同じ願いを共有することで、再び車内は幸福感に包まれた。
その時、電車はガタンッと大きく揺れ、僕たちの幸福感は弾け飛んでしまって、僕には絶望感だけが残った。
僕はもう助けに行けないのだ。
何事も起きていないかのように電車は走り続ける。
ガタンゴトン…
電車は揺れながら、走り続けている。揺れているのだから、走っているはずだ。
今どこへ走っているのか確認したくても、先頭車両に行くことができない。
今どこを走っているのか確認したくても、周りは人だらけで外の風景なんて見ることができない。
ガタンゴトン…
時々女性の声が聞こえる。僕には何も感じない。
電車はただ走り続けている。
ガタンゴトン…
時々電車は駅に停車する。僕たちはつぶやく。
「この電車は、どの電車よりもすごくいい。そうに違いない。」
ガタンゴトン…
満員電車が走り続ける。僕たちは、もうずっと長い間立ちっぱなしだ。動きたくても動けない。

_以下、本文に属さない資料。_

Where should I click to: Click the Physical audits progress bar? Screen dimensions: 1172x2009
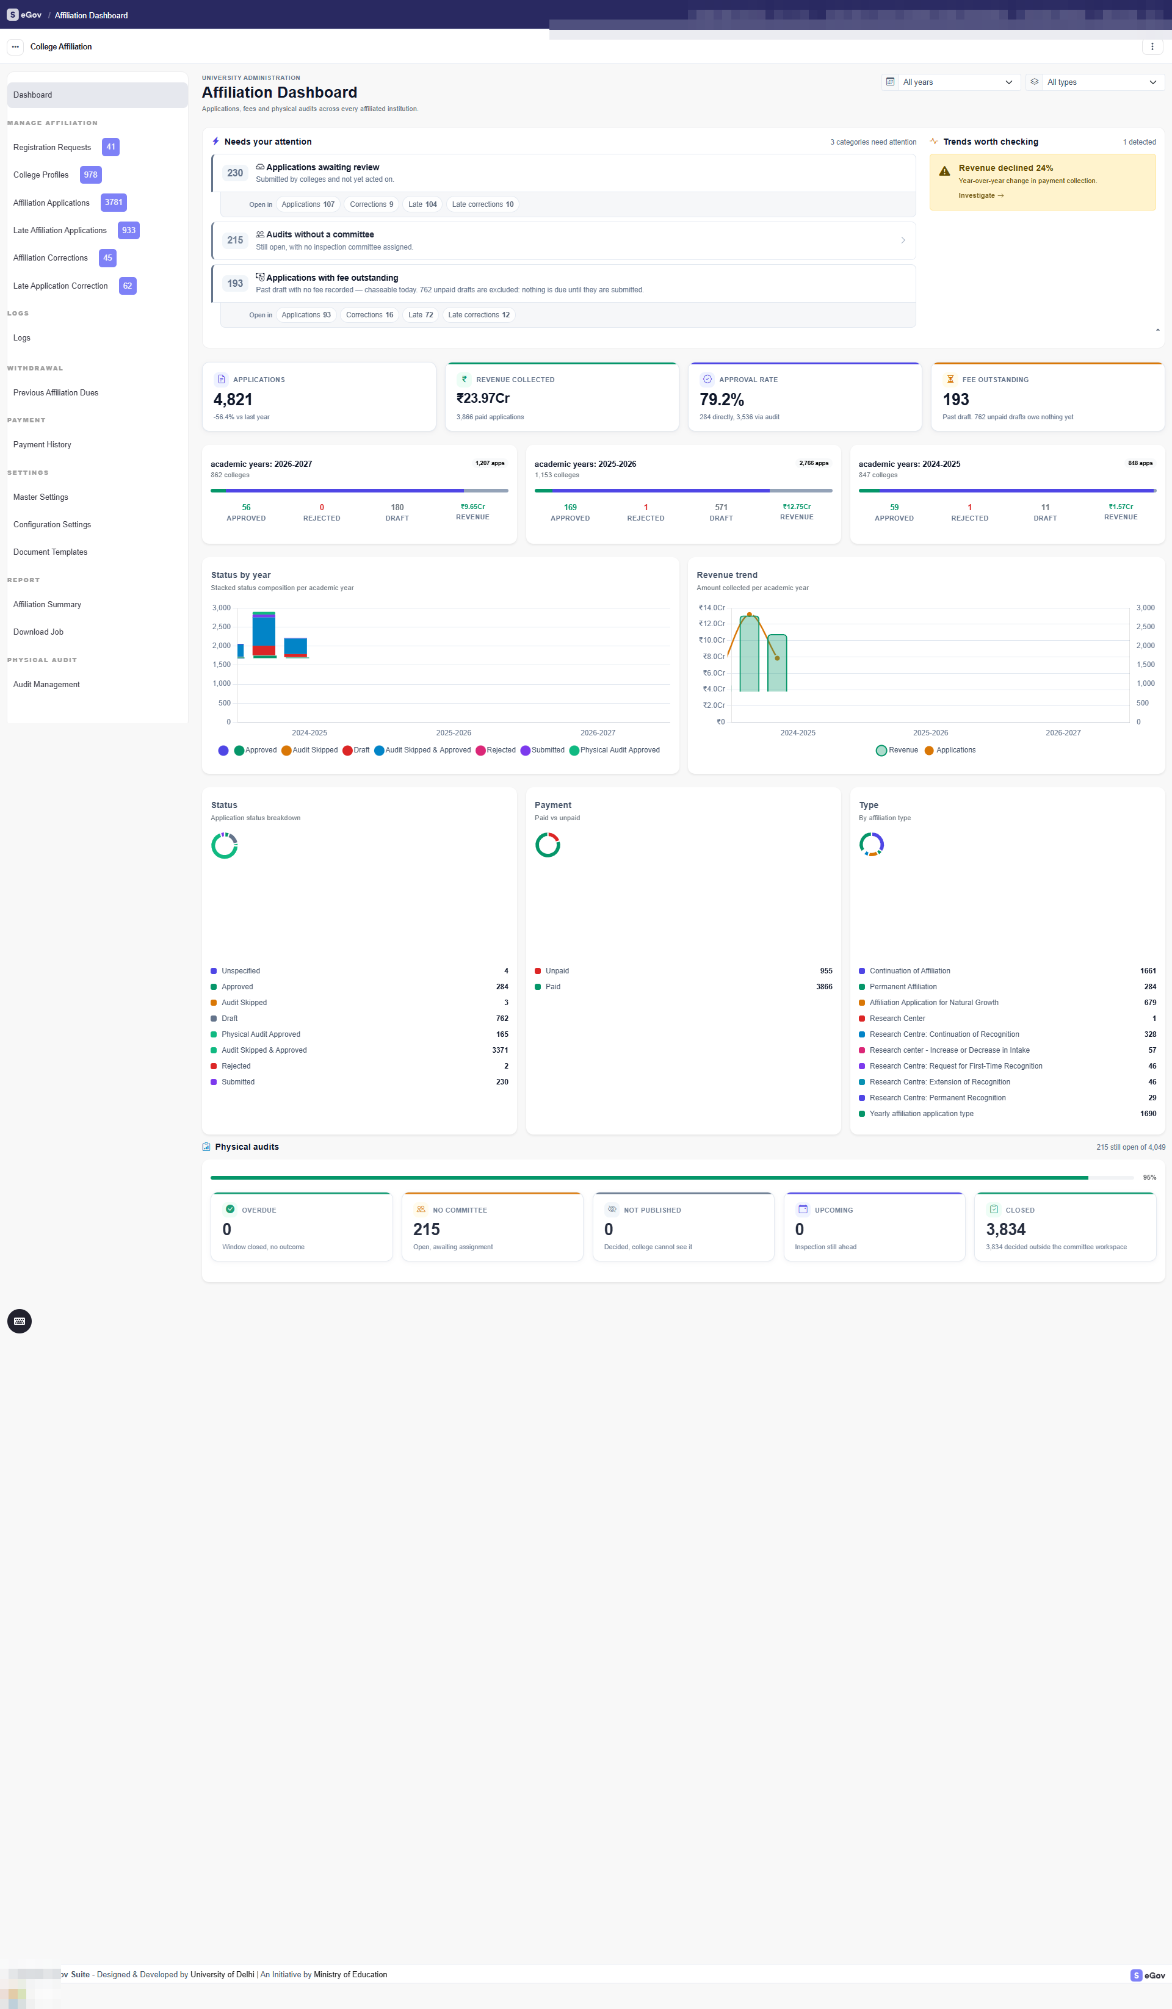(x=672, y=1177)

足がしびれてきた。体もしびれてきた。心も、しびれてきた。
電車が揺れる。僕たちの体も揺れる。揺れた拍子に、誰かの手が僕の顔を打つ。僕の手が誰かの顔を打つ。僕の顔にあざができて、誰かの顔にもあざができる。みんな、あざだらけだ。
動けない僕たち。見えない風景。
ガタンゴトン…
ガタンゴトン…
電車は今、どこを走っているのだろう。
電車は今、どこへ走っているのだろう。
最初のコメントを投稿しよう!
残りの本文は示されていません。